Track your fund's performance and exit when it starts dipping…
15-Feb-2011 •Research Desk
I started investing in Reliance Vision Mutual Fund in October 2005 through SIPs of Rs 10,000, which I continued till October 2008. During this time, the rating of the fund was 4-stars or 5-stars. At the moment, the fund rating is fluctuating between 2- and 3-stars. I am sitting with a reasonable gain of Rs 1 lakh on my investment. I was wondering if I should exit this fund or hold onto my investments. I will be re-investing the money I redeem as I do not need it for the next five years
Making gains from mutual fund investing is a sign of good fund selection in the first place. You are right in your observation about Reliance Vision going down on performance and losing stars. A steadily declining fund also loses stars regularly, offering an exit option at various points to an investor.

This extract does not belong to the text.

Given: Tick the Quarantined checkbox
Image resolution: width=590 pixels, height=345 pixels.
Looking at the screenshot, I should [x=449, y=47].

As you plan to redeploy the profits from this investment; you can consider investing in Birla Sun Life Frontline Equity Plan A, Fidelity India Growth or HDFC Top 200. All three funds fall within the large- and mid-cap fund space, similar to Reliance Vision. By exiting a poorly faring fund to the best performers in the category, you stand the chance to gain in the future. There is a lesson for you from this experience: track the performance of your fund investments periodically. If the selected fund’s performance starts to slip, it’s time for you to exit and invest elsewhere.